··· SUPPLIED ENTRIES ···
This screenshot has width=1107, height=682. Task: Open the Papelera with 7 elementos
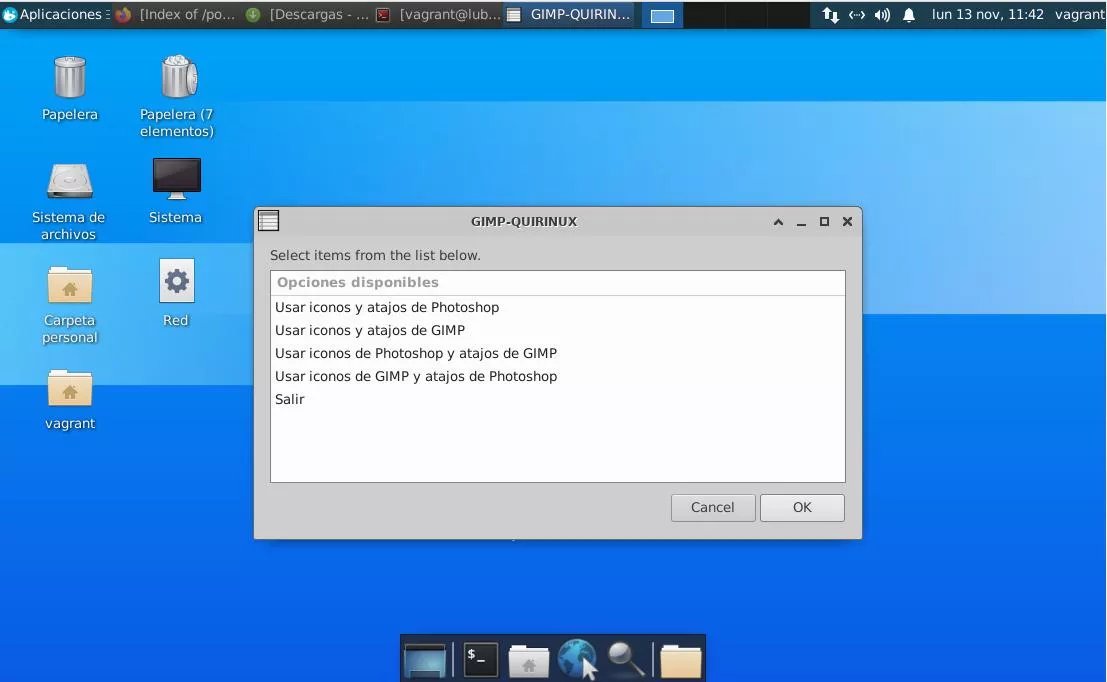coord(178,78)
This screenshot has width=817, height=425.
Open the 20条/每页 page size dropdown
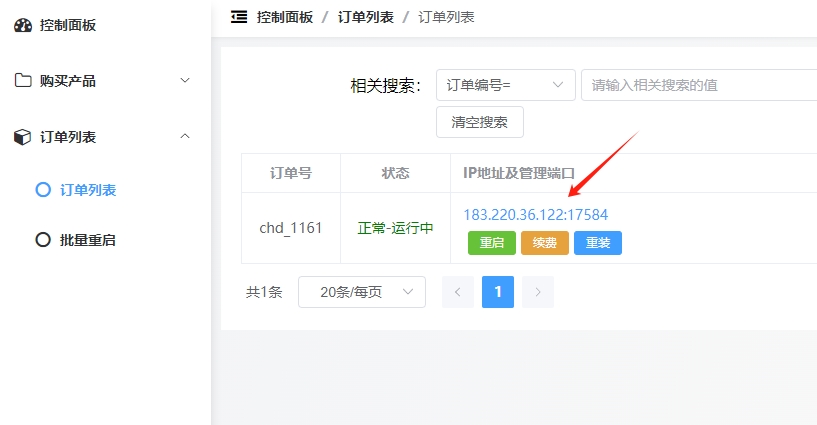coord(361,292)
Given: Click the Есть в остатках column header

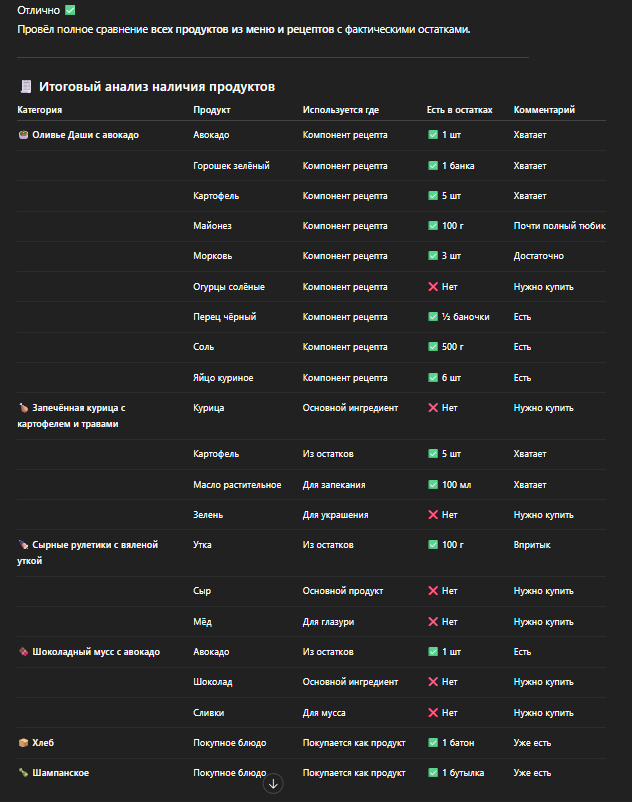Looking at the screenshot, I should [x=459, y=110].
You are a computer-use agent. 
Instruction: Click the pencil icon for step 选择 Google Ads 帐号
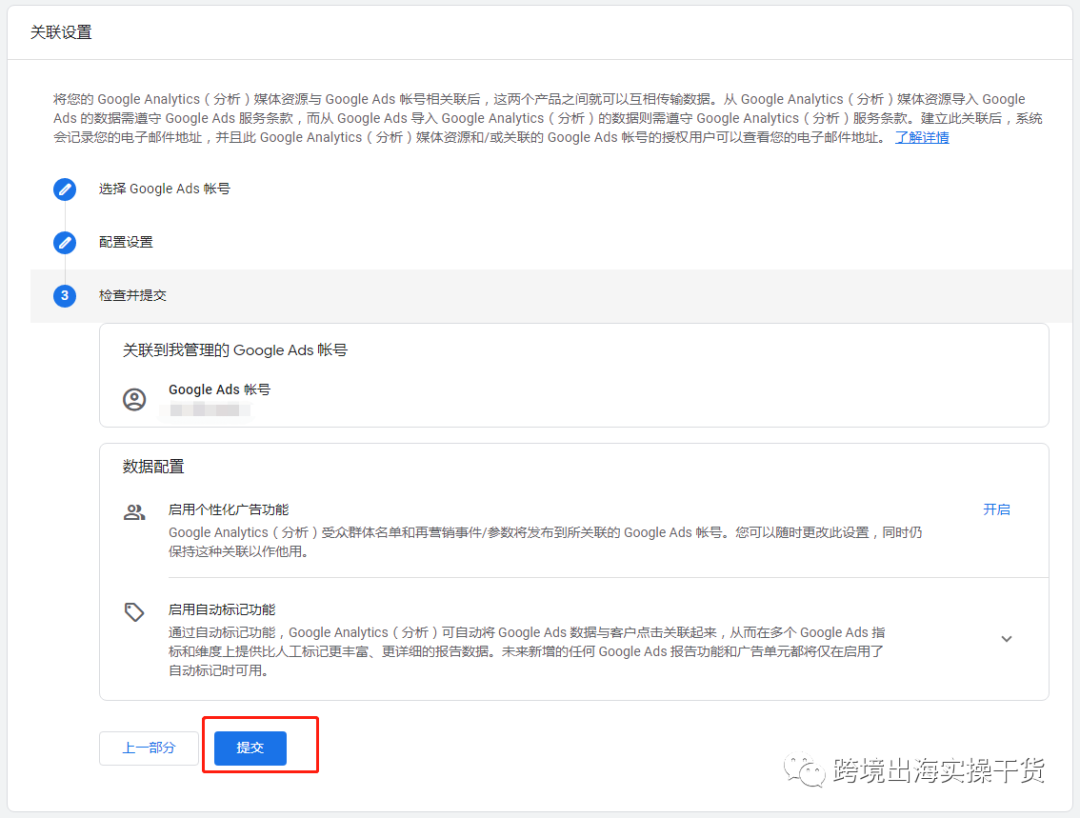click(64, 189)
···
··· SUPPLIED ENTRIES ···
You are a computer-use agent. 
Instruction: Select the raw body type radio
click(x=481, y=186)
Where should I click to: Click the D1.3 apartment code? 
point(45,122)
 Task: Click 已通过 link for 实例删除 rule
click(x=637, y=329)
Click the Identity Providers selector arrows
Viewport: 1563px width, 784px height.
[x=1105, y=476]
···
STATED TASK:
Return the lines of the material beginning with the line containing "This screenshot has width=817, height=425." and continuing through the line containing "click(64, 189)", both included, reproduced without any change. Omit the pictures from your answer.

THE OUTPUT:
This screenshot has width=817, height=425.
Open the 20条/每页 page size dropdown
coord(361,292)
Given: Click the Есть в остатках column header

Looking at the screenshot, I should [x=459, y=110].
You are a computer-use agent. 
Instruction: Click the pencil icon for step 选择 Google Ads 帐号
click(64, 189)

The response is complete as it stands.